--- FRAGMENTO DEL DOCUMENTO ---

El mapa de la escasez en el país de la abundancia termina de dibujarse por la concentración territorial, la deforestación y la contaminación, la falta de planificación en infraestructura, la especulación inmobiliaria y los cordones de pobreza, con asentamientos espontáneos. En los últimos 60 años, la población urbana se multiplicó siete veces y, en los pasados 80, se perdió el 65 % de la cobertura boscosa. De todas maneras, aquí hay agua para regalar —95 mil litros por día por persona—, el tema es a quién o a quiénes regalarles.

En el Plan Nacional de Seguridad Hídrica 2015-2050: Agua para Todos, una hoja de ruta con diagnósticos y metas diseñada para garantizar el derecho, se lee: «Para el año 2050 se espera que apenas se utilice cerca del 41 % de la disponibilidad total del agua dulce (...). Los recursos de agua dulce son suficientes, pero están distribuidos (en tiempo y espacio) de una forma muy desigual y la escasez de agua alcanzará niveles alarmantes (...) se hace necesario el aumento de la disponibilidad del recurso mediante la construcción de infraestructura».

---

TU OBJETIVO: Repite al pie de la letra el pasaje del texto sobre la escasez de agua que va desde "El mapa de la" hasta "a quiénes regalarles.". Las líneas de más abajo no tienen ninguna relación con esto.

--- INFORMACIÓN PROPORCIONADA ---

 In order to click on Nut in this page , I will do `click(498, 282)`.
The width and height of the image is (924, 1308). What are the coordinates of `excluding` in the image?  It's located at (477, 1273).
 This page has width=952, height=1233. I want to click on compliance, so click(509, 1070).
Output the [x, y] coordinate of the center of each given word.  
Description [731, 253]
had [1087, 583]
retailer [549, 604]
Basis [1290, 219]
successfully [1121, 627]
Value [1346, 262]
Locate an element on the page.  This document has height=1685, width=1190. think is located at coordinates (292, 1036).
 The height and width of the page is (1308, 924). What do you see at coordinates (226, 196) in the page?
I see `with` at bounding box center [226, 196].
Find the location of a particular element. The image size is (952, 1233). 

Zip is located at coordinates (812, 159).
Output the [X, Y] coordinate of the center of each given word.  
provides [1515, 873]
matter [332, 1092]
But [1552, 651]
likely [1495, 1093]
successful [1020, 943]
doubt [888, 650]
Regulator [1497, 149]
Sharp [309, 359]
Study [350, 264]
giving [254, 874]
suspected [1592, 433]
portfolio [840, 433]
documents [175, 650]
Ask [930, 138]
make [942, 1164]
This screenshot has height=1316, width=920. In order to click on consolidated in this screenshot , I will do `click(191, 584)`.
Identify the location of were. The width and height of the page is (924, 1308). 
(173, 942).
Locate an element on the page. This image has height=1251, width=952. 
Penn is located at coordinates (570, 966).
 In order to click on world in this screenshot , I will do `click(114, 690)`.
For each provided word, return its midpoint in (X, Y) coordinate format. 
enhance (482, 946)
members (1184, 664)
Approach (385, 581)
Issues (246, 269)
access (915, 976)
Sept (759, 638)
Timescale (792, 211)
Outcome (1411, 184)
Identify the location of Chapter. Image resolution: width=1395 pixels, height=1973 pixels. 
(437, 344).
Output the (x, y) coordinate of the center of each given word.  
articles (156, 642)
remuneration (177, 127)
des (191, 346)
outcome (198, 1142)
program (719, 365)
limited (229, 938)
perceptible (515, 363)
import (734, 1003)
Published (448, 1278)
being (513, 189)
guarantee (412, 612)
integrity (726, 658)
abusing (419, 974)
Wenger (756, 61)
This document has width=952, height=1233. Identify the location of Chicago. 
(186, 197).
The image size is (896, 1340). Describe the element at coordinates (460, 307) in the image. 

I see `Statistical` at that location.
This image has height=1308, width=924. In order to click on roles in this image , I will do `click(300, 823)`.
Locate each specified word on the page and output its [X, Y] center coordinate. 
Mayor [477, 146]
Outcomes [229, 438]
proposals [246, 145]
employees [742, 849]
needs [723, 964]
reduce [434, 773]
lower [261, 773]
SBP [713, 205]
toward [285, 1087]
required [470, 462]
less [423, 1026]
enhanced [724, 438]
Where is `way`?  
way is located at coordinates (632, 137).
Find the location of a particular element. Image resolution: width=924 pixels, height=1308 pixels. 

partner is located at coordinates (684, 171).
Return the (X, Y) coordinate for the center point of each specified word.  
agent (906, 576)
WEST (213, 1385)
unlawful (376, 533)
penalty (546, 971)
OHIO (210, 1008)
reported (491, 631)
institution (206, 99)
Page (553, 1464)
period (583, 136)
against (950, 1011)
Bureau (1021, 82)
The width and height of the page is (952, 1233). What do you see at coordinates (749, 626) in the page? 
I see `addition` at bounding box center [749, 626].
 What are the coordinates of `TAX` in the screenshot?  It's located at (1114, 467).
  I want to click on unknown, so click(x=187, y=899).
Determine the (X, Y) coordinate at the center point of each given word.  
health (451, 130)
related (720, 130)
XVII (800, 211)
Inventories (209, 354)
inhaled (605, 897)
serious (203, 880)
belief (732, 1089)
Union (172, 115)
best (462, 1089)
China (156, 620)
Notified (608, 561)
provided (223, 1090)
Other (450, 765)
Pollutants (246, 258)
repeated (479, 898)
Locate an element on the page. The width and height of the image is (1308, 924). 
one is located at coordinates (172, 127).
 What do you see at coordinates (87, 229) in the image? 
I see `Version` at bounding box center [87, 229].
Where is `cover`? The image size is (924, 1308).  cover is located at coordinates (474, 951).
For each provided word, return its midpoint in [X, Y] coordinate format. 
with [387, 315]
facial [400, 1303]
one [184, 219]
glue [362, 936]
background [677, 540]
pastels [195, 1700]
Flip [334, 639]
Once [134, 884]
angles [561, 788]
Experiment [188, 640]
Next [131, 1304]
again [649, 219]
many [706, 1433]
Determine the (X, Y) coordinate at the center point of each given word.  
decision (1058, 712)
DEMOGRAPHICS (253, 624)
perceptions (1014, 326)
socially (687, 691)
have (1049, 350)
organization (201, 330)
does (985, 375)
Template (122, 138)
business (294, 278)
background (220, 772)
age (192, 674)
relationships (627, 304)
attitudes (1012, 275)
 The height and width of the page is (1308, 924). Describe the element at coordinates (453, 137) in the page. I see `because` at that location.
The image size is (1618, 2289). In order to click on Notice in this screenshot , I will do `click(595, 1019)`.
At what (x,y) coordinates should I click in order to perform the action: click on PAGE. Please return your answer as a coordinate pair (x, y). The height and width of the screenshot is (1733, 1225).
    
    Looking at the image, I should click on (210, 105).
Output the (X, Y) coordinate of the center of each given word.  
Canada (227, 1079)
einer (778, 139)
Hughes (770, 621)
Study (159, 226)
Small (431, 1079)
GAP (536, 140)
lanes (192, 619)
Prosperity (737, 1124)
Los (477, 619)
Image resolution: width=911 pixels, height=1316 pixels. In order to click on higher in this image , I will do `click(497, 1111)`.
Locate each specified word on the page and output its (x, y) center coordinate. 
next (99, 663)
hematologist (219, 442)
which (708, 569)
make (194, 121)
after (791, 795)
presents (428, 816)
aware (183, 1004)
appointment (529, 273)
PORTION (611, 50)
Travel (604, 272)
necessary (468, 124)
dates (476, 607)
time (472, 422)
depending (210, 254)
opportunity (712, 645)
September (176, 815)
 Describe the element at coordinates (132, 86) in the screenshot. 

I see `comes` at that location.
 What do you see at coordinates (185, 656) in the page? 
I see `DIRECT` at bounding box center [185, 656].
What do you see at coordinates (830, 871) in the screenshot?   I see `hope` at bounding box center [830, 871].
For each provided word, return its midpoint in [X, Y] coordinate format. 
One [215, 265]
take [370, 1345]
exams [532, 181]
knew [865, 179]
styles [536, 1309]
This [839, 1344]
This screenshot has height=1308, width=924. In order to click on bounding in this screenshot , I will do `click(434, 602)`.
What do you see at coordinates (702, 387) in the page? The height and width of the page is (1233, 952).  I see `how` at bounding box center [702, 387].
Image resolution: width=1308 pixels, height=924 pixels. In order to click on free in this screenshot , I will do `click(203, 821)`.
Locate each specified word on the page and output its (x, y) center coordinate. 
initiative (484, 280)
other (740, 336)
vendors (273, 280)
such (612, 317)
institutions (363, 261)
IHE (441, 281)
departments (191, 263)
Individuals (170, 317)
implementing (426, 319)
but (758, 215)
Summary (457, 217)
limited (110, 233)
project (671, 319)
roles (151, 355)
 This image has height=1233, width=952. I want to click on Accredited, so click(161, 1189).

---

RESPUESTA FINAL:
El mapa de la escasez en el país de la abundancia termina de dibujarse por la concentración territorial, la deforestación y la contaminación, la falta de planificación en infraestructura, la especulación inmobiliaria y los cordones de pobreza, con asentamientos espontáneos. En los últimos 60 años, la población urbana se multiplicó siete veces y, en los pasados 80, se perdió el 65 % de la cobertura boscosa. De todas maneras, aquí hay agua para regalar —95 mil litros por día por persona—, el tema es a quién o a quiénes regalarles.